| To do |
What lines below include the word "Policy"? Copy each one.

Data records
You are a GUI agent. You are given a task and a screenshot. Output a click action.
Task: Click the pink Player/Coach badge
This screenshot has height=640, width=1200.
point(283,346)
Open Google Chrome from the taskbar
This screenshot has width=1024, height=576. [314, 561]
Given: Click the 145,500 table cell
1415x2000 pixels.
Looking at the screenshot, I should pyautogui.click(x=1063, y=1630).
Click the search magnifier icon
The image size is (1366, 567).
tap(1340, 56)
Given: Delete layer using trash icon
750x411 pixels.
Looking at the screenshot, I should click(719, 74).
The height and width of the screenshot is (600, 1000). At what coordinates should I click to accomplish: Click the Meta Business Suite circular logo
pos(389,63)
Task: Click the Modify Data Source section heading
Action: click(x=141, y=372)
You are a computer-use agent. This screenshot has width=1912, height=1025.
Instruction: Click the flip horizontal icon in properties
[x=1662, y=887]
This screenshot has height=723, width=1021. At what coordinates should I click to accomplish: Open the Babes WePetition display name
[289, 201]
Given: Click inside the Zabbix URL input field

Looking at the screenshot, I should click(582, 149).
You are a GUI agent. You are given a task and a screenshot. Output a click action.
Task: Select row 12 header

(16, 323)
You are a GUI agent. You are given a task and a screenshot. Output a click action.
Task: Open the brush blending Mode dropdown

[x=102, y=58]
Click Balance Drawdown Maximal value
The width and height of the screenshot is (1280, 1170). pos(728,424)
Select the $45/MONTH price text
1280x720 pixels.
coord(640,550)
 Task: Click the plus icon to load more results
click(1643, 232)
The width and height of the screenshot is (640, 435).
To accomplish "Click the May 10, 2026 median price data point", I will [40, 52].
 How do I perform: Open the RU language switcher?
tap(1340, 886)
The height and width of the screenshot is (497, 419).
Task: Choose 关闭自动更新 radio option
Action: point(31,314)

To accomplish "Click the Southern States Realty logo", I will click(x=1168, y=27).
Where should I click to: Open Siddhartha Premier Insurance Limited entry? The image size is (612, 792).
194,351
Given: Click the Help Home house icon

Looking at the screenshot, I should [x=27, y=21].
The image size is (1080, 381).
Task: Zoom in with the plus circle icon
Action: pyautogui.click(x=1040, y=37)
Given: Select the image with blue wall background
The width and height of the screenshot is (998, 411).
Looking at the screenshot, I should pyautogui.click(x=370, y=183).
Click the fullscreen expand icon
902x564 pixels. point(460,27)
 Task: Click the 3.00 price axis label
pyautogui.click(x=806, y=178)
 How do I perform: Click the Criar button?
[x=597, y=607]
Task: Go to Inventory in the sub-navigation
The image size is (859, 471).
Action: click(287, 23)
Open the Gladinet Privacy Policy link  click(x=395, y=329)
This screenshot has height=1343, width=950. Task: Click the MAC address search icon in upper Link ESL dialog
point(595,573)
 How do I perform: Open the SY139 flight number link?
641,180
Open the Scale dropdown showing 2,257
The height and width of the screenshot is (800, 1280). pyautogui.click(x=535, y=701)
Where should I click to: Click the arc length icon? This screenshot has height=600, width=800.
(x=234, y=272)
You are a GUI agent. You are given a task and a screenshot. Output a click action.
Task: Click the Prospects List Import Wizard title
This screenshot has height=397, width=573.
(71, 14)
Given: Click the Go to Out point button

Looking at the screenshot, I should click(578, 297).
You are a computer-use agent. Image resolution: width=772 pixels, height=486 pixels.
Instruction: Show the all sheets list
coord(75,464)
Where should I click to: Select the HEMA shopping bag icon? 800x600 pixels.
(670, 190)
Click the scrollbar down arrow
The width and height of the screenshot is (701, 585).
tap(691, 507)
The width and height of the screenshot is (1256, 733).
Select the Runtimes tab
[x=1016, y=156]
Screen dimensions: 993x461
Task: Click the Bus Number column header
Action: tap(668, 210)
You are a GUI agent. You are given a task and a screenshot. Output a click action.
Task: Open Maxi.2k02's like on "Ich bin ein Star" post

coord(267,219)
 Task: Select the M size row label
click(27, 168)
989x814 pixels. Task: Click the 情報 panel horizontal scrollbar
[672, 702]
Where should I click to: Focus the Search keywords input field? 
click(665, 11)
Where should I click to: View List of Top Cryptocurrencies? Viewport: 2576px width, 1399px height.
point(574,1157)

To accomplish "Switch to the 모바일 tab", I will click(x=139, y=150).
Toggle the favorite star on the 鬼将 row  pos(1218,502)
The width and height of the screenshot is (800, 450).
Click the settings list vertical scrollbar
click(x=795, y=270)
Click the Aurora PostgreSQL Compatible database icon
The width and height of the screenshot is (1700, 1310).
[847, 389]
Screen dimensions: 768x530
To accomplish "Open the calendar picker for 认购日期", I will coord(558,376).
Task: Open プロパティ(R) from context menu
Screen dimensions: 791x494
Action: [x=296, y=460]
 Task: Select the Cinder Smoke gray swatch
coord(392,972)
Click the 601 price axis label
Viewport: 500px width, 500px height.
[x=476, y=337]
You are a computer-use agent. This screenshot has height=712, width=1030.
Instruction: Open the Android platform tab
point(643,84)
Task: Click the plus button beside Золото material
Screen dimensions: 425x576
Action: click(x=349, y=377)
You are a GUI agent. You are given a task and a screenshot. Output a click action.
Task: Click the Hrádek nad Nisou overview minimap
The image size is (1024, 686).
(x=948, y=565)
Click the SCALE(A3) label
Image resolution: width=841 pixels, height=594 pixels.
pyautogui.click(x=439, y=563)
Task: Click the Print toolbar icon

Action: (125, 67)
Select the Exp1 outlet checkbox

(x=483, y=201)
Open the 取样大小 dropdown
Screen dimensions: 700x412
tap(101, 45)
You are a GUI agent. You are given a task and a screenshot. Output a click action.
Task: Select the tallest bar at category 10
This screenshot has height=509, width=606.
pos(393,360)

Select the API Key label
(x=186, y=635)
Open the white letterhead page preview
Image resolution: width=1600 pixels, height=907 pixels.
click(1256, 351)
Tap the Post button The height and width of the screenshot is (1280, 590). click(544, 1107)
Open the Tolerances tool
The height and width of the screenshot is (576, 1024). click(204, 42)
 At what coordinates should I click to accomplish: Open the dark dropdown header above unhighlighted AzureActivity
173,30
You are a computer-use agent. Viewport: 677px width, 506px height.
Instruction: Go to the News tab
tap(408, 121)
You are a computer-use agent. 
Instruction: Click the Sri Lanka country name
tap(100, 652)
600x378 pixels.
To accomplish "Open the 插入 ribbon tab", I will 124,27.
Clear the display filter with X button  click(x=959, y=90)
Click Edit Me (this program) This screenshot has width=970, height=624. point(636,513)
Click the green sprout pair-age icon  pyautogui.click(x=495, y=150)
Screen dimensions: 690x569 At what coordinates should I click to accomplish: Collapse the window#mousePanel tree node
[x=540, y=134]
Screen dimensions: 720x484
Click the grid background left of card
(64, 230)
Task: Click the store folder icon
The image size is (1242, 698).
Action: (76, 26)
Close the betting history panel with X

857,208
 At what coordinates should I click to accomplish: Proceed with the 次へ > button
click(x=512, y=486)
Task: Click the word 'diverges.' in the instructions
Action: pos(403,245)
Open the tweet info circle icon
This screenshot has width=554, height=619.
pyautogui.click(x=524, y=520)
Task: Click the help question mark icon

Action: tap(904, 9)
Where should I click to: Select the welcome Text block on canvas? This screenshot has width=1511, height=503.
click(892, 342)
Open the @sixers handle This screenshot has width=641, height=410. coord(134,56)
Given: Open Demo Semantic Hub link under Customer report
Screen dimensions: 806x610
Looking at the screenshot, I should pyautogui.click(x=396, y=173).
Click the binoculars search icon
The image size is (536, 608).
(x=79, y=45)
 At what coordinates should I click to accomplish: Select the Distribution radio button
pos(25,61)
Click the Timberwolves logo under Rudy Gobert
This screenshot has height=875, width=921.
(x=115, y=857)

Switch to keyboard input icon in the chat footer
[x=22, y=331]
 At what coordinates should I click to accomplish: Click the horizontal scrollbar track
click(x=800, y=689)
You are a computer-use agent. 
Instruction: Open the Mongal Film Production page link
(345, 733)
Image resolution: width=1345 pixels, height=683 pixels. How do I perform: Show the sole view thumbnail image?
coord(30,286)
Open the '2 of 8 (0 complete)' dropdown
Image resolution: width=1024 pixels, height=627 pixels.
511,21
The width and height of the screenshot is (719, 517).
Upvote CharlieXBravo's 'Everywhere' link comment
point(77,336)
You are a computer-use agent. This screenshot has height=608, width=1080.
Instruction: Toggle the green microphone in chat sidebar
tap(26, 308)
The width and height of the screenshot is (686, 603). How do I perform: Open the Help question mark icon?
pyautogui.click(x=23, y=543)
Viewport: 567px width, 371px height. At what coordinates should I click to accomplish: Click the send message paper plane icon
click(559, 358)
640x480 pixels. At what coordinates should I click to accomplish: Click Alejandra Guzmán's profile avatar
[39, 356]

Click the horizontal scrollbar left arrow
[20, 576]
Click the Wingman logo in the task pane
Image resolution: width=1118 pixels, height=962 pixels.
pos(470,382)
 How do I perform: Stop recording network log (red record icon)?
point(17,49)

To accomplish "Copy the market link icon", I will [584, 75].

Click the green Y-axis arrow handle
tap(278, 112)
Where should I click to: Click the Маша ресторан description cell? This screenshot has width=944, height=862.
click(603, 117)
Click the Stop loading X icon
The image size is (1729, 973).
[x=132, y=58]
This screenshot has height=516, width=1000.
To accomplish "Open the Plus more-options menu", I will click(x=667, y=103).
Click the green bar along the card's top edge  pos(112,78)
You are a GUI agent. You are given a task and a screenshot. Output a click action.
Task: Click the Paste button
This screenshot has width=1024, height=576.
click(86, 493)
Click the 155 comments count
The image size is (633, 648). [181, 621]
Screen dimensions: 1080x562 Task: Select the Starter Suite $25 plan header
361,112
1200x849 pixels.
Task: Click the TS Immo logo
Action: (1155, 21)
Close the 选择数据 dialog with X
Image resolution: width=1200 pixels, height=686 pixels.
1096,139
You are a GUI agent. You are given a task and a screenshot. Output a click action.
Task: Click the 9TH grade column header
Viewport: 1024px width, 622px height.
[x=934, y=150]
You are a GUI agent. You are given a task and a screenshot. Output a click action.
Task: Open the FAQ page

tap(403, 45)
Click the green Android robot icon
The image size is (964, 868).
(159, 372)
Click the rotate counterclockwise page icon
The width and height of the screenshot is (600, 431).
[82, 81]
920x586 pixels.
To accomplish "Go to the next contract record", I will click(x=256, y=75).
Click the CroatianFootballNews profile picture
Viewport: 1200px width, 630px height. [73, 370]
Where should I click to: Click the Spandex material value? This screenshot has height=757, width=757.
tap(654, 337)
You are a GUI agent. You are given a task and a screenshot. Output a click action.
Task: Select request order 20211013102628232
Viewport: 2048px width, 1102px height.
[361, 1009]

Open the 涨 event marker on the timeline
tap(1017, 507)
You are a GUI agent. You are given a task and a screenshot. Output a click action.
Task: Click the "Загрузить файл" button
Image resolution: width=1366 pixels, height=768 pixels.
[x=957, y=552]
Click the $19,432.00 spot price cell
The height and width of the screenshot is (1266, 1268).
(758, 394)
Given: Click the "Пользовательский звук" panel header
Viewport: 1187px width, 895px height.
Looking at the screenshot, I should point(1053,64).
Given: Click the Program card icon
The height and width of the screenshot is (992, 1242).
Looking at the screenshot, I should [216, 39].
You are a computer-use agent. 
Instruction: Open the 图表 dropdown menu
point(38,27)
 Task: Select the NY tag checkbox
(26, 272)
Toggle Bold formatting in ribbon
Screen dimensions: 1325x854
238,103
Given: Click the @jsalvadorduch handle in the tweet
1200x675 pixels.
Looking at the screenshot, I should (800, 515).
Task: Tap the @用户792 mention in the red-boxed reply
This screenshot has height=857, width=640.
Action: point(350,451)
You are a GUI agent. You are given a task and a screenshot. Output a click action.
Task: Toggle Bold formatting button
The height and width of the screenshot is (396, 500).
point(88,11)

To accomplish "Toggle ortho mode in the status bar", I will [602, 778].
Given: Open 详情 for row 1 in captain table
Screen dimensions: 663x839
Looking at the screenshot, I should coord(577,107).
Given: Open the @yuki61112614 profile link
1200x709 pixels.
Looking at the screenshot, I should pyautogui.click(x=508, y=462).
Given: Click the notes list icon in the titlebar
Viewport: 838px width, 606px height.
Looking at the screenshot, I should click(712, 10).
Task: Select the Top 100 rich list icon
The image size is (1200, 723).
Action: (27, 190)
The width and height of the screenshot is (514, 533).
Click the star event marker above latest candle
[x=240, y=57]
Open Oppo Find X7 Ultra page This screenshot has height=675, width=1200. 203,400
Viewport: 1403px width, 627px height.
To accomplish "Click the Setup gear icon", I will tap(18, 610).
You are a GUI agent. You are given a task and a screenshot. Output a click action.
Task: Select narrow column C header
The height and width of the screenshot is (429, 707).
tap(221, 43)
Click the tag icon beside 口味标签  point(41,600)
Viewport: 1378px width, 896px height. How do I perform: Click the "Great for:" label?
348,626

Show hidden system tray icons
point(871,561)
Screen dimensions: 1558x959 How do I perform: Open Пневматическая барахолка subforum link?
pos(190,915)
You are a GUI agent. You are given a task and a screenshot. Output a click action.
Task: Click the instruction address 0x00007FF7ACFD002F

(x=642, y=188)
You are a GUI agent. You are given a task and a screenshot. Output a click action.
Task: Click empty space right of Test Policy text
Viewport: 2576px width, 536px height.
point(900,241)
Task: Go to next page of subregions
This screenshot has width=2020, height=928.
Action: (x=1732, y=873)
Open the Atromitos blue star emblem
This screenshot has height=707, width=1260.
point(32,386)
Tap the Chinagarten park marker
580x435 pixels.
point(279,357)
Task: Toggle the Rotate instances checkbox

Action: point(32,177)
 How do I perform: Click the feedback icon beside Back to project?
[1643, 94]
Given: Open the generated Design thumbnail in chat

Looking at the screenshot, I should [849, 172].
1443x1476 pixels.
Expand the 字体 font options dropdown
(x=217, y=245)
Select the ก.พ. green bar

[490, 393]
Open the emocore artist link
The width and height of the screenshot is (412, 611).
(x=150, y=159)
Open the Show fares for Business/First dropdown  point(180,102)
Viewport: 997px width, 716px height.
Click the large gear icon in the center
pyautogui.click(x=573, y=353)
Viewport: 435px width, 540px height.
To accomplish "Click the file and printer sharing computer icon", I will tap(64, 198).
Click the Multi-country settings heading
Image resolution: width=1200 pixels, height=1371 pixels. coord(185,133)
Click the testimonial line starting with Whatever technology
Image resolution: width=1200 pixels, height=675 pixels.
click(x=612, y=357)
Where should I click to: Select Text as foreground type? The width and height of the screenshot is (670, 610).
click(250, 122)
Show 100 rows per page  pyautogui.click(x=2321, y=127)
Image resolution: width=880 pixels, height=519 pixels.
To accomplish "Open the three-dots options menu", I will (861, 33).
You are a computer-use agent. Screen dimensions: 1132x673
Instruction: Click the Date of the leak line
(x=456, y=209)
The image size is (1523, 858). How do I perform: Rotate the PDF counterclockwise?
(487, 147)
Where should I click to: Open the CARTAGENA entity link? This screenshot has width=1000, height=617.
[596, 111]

| Answer |
Open the Gladinet Privacy Policy link  click(x=395, y=329)
Task: Click empty space right of Test Policy text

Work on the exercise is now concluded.